OBJECTIVE |
In the page excerpt about the well intervention below, what was the actual value observed at shearing?

PAGE EXCERPT |
-------

The completion of 9.3 lb/ft 3.5-in. L80 tubing, when sheared with the BOP in use, was at the lower end of the capability of the ram with 750 psi on the well. The actual value observed at shearing was 950 psi, which was much less than the calculated value of 1,252 psi. The deformation of the lower fish section was never observed because it was milled off. The choice of mill for dressing the top of a sheared fish is crucial to the efficiency of the operation. The concave mill used in the first attempt was suboptimal, and the failure of the mill extended the length of the operation. In past operations, when dressing and fishing sheared pipe, a dressing shoe was added to the bottom of the overshot, enabling the dressing and latching of the fish to occur in one run. Previous experience shows that this operation can be achieved in less than 30 minutes. Unfortunately, these fishing tools were not available in country at the time of the intervention. When the shear-ram blocks were inspected after the job, there was no evidence of any deformation.
The availability of a snubbing unit working in country substantially reduced the amount of equipment that needed to be mobilized. This reduced the amount of space required on cargo planes and meant that all additional required equipment could be mobilized on two flights.

-------

SOURCE MATERIAL |
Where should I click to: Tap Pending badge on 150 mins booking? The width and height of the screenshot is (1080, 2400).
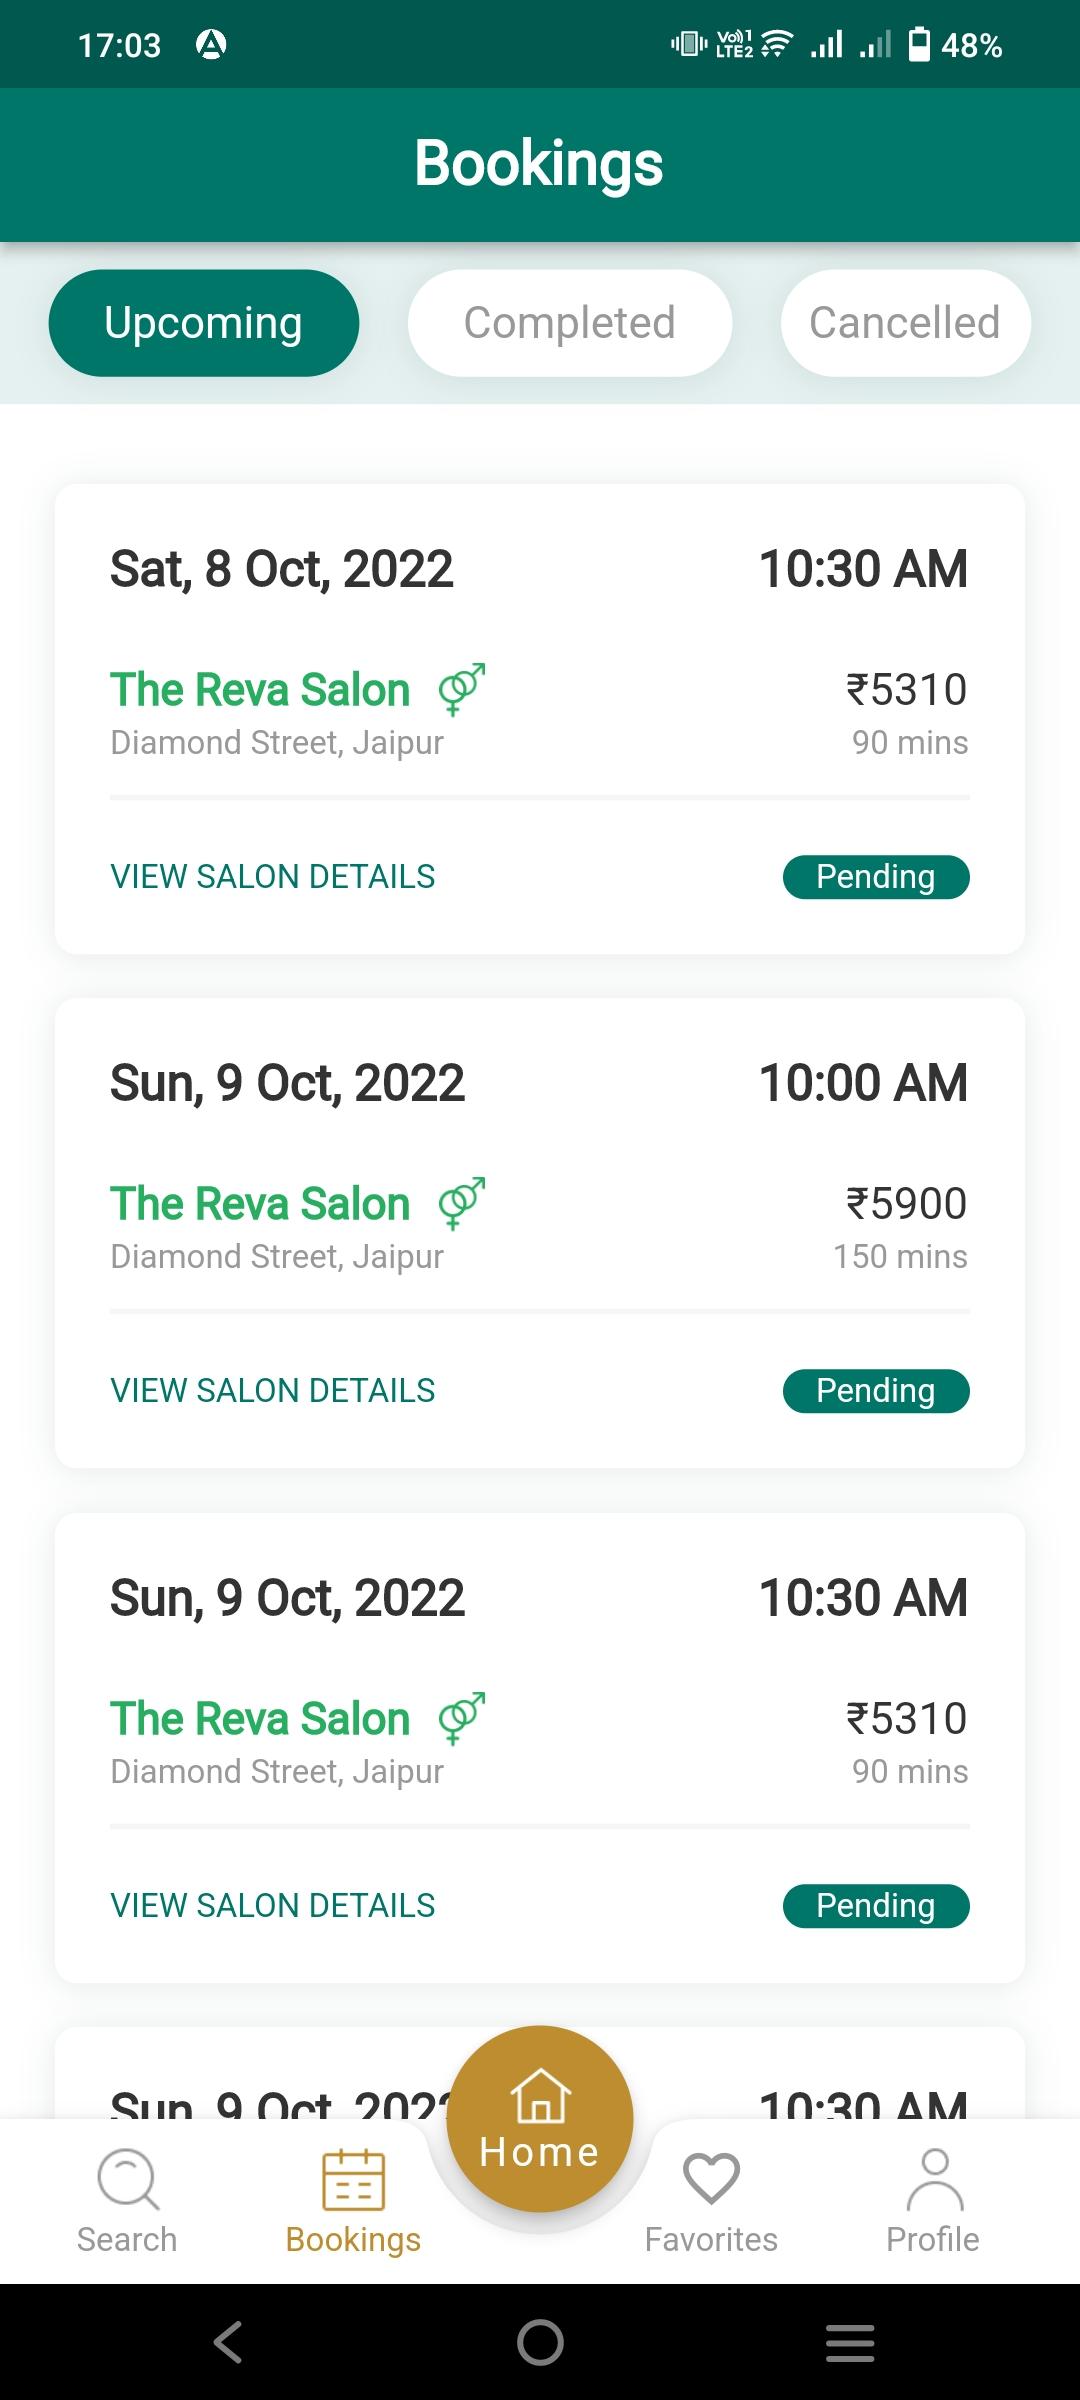tap(876, 1391)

-------

COMPLETED TASK |
950 psi.